* _About this task_: Find the line with "Netherlands (81, 1387)" in the entries below, then reproduce it and every line after it down to and including the line with "RSS (113, 2564)", exactly.

___ Dataset

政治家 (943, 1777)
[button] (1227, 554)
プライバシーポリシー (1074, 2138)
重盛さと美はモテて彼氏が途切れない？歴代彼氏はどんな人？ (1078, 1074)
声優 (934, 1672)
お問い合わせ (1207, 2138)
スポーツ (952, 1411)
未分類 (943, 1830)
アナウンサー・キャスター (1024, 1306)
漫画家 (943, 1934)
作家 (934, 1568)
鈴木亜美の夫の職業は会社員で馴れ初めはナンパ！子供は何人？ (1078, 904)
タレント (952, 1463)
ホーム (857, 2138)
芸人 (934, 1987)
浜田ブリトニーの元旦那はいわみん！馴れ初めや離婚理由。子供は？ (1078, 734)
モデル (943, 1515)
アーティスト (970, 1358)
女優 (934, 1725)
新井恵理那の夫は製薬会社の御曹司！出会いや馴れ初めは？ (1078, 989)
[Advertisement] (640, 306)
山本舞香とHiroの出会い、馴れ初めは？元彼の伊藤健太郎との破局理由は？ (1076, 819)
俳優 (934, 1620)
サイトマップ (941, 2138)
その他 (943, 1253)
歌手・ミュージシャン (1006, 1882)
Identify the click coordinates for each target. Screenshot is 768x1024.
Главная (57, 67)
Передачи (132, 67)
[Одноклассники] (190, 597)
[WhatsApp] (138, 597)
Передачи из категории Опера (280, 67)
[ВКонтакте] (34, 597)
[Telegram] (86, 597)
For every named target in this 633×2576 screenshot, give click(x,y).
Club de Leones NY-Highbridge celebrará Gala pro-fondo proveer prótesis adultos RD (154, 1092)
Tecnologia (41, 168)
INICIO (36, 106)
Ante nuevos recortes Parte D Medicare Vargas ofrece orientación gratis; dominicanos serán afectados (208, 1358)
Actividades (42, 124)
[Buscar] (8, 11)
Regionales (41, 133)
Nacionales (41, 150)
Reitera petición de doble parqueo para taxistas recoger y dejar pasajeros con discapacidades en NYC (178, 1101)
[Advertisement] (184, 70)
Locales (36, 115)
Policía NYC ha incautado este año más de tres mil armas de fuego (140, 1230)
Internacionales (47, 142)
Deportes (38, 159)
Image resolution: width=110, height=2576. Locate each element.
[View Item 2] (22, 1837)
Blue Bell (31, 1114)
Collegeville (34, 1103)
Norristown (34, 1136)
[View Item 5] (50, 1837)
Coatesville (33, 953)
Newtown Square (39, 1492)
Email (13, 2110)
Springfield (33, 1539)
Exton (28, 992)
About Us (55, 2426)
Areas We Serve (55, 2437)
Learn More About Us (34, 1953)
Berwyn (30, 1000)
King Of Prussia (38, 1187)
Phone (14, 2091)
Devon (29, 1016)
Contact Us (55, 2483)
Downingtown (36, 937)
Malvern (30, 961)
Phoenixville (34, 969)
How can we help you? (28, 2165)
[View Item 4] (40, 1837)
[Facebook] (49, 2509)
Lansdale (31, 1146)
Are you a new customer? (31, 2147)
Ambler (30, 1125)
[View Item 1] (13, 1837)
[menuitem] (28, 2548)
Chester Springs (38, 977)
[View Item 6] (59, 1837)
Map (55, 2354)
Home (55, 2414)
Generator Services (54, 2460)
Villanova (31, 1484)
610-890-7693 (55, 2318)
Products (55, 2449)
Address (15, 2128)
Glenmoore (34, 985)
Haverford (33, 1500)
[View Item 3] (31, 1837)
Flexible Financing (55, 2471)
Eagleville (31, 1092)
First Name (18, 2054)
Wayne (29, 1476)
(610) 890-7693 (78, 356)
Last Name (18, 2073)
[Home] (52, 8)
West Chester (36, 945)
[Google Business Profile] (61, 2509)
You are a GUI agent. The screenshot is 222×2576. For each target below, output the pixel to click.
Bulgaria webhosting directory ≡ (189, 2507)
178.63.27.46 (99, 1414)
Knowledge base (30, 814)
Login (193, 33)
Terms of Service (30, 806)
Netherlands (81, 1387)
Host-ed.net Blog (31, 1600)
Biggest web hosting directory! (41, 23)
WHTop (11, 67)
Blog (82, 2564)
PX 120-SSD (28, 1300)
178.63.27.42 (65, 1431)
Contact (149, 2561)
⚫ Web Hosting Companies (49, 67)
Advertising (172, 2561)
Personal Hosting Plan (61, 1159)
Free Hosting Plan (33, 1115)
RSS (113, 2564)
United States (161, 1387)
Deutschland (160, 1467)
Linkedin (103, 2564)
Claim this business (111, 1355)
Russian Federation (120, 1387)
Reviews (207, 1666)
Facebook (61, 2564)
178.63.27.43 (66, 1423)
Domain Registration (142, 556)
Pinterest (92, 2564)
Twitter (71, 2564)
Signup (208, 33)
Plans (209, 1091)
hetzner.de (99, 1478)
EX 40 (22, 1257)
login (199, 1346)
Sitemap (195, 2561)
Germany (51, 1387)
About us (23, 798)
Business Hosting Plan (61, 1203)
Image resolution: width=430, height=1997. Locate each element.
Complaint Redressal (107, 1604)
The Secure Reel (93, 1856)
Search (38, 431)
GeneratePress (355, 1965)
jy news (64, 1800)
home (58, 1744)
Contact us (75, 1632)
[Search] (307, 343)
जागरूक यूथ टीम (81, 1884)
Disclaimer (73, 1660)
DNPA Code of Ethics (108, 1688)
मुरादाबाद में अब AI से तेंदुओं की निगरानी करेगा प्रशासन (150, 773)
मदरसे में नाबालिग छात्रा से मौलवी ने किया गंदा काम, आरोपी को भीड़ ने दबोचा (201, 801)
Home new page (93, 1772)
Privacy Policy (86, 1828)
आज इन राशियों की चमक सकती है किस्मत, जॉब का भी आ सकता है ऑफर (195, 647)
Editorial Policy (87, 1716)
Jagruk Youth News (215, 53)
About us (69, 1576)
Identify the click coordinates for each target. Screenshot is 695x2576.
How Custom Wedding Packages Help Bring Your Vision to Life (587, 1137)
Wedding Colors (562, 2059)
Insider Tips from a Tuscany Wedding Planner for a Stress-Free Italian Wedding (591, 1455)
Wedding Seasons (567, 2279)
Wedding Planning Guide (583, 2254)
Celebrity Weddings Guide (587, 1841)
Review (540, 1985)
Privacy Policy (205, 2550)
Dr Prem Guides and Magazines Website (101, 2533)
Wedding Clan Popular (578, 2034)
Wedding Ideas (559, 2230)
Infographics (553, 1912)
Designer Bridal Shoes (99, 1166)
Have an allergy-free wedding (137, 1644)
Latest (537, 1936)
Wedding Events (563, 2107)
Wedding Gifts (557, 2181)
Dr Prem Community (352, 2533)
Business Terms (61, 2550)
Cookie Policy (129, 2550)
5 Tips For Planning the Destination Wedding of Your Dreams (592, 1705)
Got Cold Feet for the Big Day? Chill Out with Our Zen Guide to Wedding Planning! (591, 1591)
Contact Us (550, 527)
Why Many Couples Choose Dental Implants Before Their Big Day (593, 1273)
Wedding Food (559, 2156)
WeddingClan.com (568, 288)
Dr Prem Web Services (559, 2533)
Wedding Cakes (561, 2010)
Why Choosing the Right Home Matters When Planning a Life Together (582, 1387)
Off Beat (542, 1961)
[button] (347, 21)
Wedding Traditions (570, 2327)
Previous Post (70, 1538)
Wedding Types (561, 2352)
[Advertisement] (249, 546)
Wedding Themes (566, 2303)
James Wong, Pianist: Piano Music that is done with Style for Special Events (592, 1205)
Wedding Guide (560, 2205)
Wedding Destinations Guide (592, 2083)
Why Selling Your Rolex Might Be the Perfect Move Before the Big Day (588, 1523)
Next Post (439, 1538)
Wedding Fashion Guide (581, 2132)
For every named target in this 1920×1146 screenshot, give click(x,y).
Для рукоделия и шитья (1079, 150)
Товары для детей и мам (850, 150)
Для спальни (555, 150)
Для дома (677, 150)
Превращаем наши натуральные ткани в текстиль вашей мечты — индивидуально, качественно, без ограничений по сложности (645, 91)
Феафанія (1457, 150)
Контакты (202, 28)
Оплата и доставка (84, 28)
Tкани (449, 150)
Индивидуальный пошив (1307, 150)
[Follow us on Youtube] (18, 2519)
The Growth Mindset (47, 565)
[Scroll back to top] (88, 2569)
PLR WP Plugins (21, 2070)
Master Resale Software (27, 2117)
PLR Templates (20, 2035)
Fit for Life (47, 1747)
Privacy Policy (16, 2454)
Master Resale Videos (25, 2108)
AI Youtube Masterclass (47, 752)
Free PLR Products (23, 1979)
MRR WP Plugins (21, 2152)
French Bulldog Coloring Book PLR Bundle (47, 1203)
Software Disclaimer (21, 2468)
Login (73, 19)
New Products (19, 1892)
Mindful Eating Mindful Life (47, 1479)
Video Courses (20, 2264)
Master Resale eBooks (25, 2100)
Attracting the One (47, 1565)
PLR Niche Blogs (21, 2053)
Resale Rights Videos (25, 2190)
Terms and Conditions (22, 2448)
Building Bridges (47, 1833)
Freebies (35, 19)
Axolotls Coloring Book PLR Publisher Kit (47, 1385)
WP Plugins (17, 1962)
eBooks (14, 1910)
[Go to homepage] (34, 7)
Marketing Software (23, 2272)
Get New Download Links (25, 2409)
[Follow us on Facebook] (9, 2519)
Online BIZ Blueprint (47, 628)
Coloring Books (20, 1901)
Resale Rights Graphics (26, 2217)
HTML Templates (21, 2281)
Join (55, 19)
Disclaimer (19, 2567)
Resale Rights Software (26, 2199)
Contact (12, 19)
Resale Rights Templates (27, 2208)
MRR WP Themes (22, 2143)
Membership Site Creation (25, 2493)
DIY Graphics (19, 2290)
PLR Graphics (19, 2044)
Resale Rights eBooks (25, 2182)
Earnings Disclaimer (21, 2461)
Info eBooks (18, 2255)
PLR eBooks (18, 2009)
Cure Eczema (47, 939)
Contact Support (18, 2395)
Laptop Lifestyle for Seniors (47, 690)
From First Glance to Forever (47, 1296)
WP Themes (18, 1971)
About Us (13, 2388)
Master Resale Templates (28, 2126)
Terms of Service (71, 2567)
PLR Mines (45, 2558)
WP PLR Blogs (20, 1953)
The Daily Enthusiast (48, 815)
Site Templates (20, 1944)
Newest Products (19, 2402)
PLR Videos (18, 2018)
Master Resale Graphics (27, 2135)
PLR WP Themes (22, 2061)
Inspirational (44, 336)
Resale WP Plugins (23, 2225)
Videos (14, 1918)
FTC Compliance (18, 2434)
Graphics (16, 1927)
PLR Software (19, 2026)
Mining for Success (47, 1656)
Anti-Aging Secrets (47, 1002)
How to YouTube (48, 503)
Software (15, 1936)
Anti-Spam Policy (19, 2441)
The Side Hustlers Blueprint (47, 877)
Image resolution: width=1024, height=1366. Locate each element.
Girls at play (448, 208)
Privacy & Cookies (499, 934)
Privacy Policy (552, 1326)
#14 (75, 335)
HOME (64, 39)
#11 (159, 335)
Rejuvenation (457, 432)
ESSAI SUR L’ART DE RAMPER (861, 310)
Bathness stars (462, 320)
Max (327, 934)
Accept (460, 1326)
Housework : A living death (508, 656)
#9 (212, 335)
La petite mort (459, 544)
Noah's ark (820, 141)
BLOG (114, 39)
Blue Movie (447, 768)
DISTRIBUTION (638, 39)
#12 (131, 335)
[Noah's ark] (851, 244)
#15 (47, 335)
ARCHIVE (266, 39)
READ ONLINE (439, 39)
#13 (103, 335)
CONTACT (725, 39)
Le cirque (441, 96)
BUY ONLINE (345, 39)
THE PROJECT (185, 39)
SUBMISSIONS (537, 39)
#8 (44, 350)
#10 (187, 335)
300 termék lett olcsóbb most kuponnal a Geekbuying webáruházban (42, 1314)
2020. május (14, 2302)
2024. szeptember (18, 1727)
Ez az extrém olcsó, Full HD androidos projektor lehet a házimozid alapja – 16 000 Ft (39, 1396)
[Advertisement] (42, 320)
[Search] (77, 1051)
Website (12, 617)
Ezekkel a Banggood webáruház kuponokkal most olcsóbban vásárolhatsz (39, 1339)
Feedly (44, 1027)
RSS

______

* _Completed task_:
Netherlands (81, 1387)
Host-ed.net Blog (31, 1600)
Biggest web hosting directory! (41, 23)
WHTop (11, 67)
Blog (82, 2564)
PX 120-SSD (28, 1300)
178.63.27.42 (65, 1431)
Contact (149, 2561)
⚫ Web Hosting Companies (49, 67)
Advertising (172, 2561)
Personal Hosting Plan (61, 1159)
Free Hosting Plan (33, 1115)
RSS (113, 2564)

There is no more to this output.